Struct sequoia_openpgp::regex::RegexSet

source ·
pub struct RegexSet { /* private fields */ }
Expand description

A set of regular expressions.

A RegexSet encapsulates a set of regular expressions. The regular expressions are compiled according to the rules defined in Section 8 of RFC 4880 modulo two differences. First, the compiler only works on UTF-8 strings (not bytes). Second, ranges in character classes are between UTF-8 characters, not just ASCII characters. Further, by default, strings that don’t pass a sanity check (in particular, include Unicode control characters) never match. This behavior can be customized using RegexSet::disable_sanitizations.

RegexSet implements the semantics of [regular expression]s used in Trust Signatures. In particular, a RegexSet makes it easier to deal with trust signatures that:

  • Contain multiple Regular Expression subpackts,
  • Have no Regular Expression subpackets, and/or
  • Include one or more Regular Expression subpackets that are invalid.

RegexSet compiles each regular expression individually. If there are no regular expressions, the RegexSet matches everything. If a regular expression is invalid, RegexSet treats it as if it doesn’t match anything. Thus, if all regular expressions are invalid, the RegexSet matches nothing (not everything!).

See the module-level documentation for more details.

§A note on equality

We define equality on RegexSet as the equality of the uncompiled regular expressions given to the constructor and whether sanitizations are enabled.

Implementations§

source§

impl RegexSet

source

pub fn new<'a, RE, I>(res: I) -> Result<Self>
where RE: Borrow<&'a str>, I: IntoIterator<Item = RE>,

Parses and compiles the regular expressions.

Invalid regular expressions do not cause this to fail. See RegexSet’s top-level documentation for details.

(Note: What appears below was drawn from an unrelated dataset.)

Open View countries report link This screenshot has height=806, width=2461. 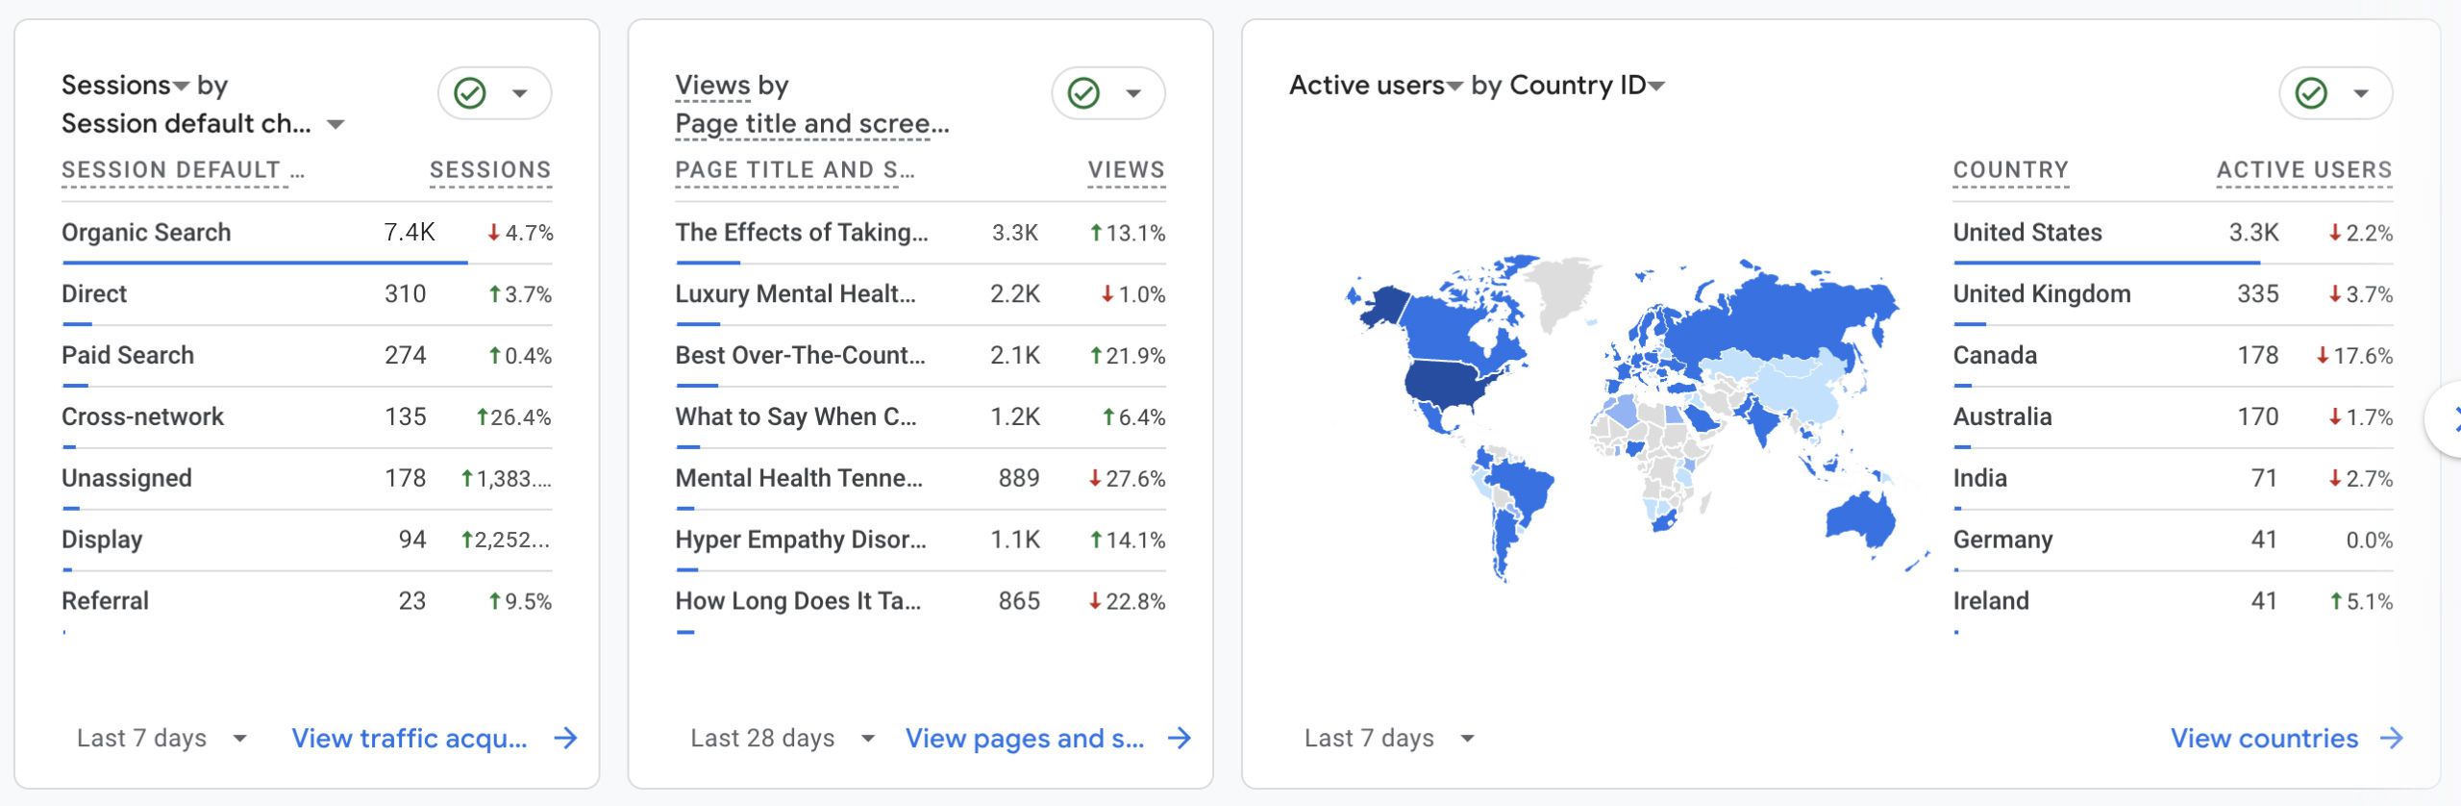(2263, 738)
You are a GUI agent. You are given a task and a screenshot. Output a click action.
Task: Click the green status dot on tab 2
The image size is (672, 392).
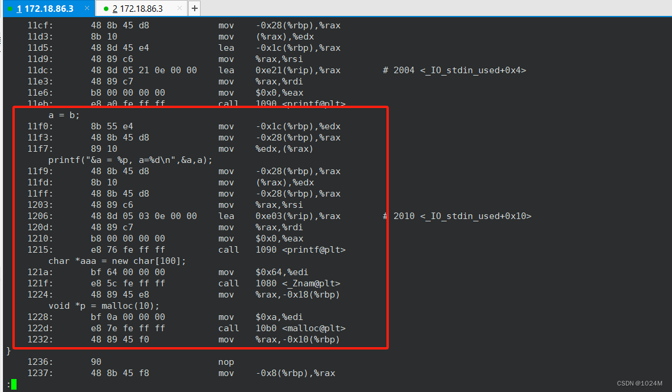coord(106,9)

By default, strings that don’t pass a sanity check (in particular, include Unicode control characters) never match. This behavior can be customized using RegexSet::disable_sanitizations.

§Examples
use sequoia_openpgp as openpgp;
use openpgp::regex::RegexSet;

// Extract the regex and compile it.
let res = &[
    "<[^>]+[@.]example\\.org>$",
    // Invalid.
    "[..",
];

let res = RegexSet::new(res)?;

assert!(res.is_match("Alice <alice@example.org>"));
assert!(! res.is_match("Bob <bob@example.com>"));
source

pub fn from_bytes<'a, I, RE>(res: I) -> Result<Self>
where I: IntoIterator<Item = RE>, RE: Borrow<&'a [u8]>,

Parses and compiles the regular expressions.

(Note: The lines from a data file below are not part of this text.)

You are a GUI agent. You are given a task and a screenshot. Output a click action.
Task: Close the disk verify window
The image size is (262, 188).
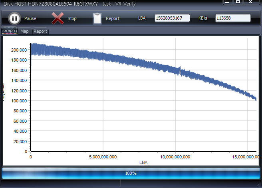[250, 2]
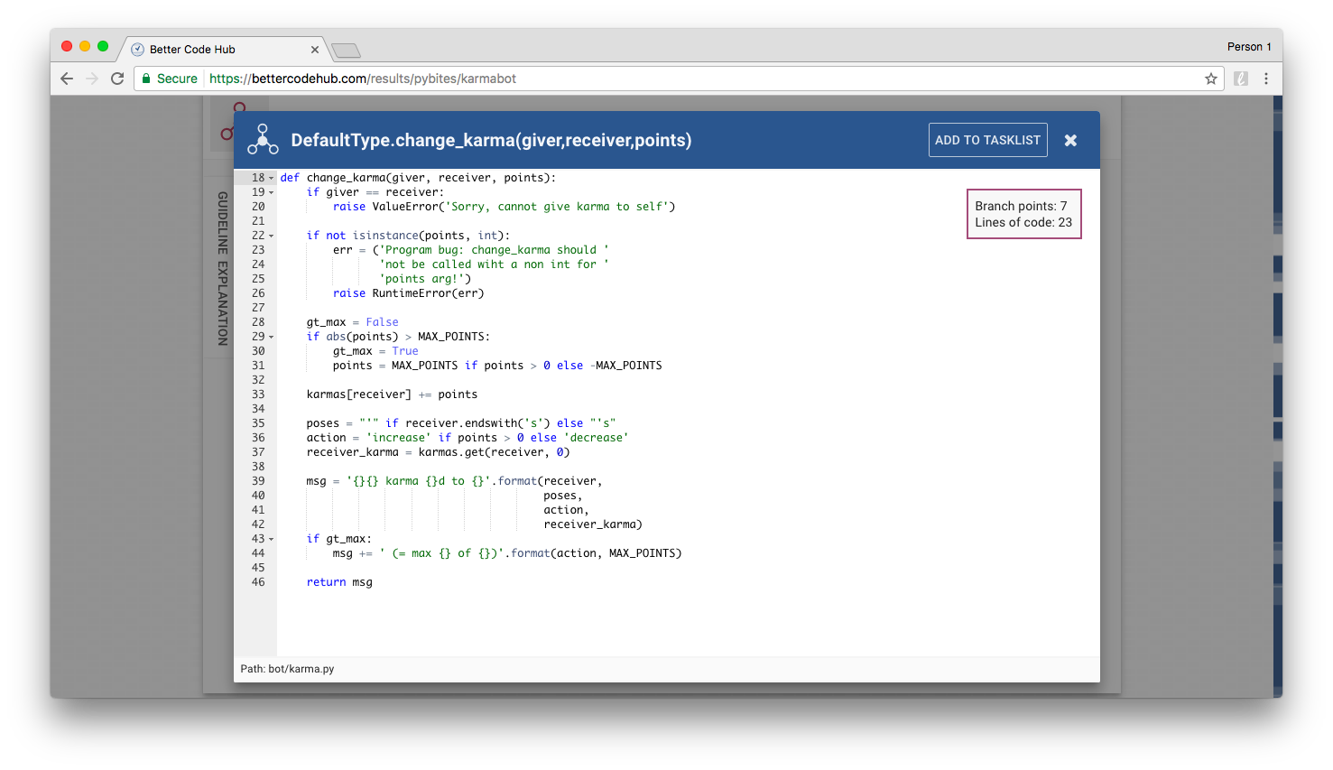Collapse the isinstance check block at line 22

pos(270,236)
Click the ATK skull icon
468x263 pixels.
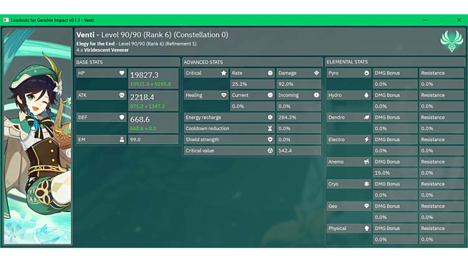point(122,95)
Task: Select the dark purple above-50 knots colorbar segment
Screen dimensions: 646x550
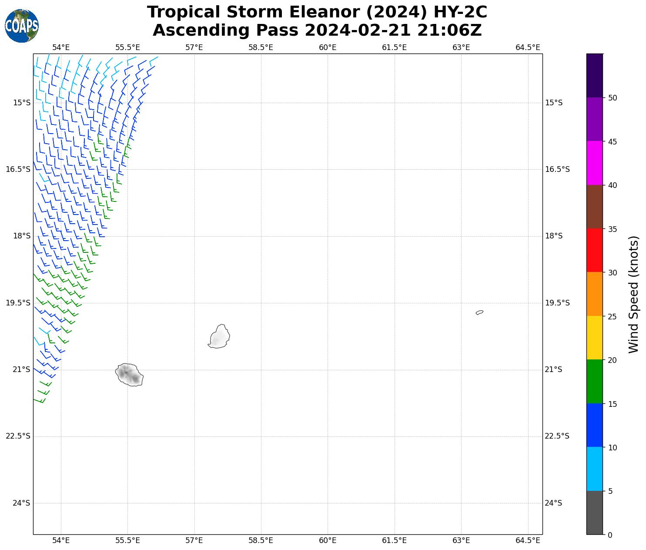Action: 594,75
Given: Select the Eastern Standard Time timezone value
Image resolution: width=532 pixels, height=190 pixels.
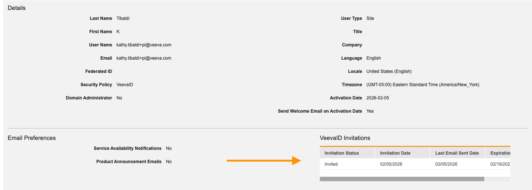Looking at the screenshot, I should (x=423, y=85).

The regular expressions are first converted to UTF-8 strings. Byte sequences that are not valid UTF-8 strings are considered to be invalid regular expressions. Invalid regular expressions do not cause this to fail. See RegexSet’s top-level documentation for details.

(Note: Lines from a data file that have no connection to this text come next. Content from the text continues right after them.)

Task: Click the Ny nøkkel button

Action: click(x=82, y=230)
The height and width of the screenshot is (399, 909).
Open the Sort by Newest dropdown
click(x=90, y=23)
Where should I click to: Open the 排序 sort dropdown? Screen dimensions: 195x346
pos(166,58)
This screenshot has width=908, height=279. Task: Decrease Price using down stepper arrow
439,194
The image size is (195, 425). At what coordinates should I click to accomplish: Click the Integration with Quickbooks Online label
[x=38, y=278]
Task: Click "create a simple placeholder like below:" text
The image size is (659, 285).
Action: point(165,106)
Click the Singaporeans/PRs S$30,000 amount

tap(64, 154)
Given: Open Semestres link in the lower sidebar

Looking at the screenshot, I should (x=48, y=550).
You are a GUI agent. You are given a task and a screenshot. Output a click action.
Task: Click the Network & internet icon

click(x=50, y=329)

By default, strings that don’t pass a sanity check (in particular, include Unicode control characters) never match. This behavior can be customized using RegexSet::disable_sanitizations.

§Examples
use sequoia_openpgp as openpgp;
use openpgp::regex::RegexSet;

// A valid and an invalid UTF-8 byte sequence.  The invalid
// sequence doesn't match anything.  But, that doesn't impact
// the other regular expressions.
let res: &[ &[u8] ] = &[
    &b"<[^>]+[@.]example\\.org>$"[..],
    // Invalid UTF-8.
    &b"\xC3\x28"[..],
];
assert!(std::str::from_utf8(res[0]).is_ok());
assert!(std::str::from_utf8(res[1]).is_err());

let re_set = RegexSet::from_bytes(res.into_iter())?;

assert!(re_set.is_match("Alice <alice@example.org>"));
assert!(! re_set.is_match("Bob <bob@example.com>"));

// If we only have invalid UTF-8 strings, then nothing
// matches.
let res: &[ &[u8] ] = &[
    // Invalid UTF-8.
    &b"\xC3\x28"[..],
];
assert!(std::str::from_utf8(res[0]).is_err());

let re_set = RegexSet::from_bytes(res.into_iter())?;

assert!(! re_set.is_match("Alice <alice@example.org>"));
assert!(! re_set.is_match("Bob <bob@example.com>"));


// But, if we have no regular expressions, everything matches.
let res: &[ &[u8] ] = &[];
let re_set = RegexSet::from_bytes(res.into_iter())?;

assert!(re_set.is_match("Alice <alice@example.org>"));
assert!(re_set.is_match("Bob <bob@example.com>"));
source

pub fn as_bytes(&self) -> &[Vec<u8>]

Returns the bytes-representation of the regular expressions.

source

pub fn from_signature(sig: &Signature) -> Result<Self>

Creates a RegexSet from the regular expressions stored in a trust signature.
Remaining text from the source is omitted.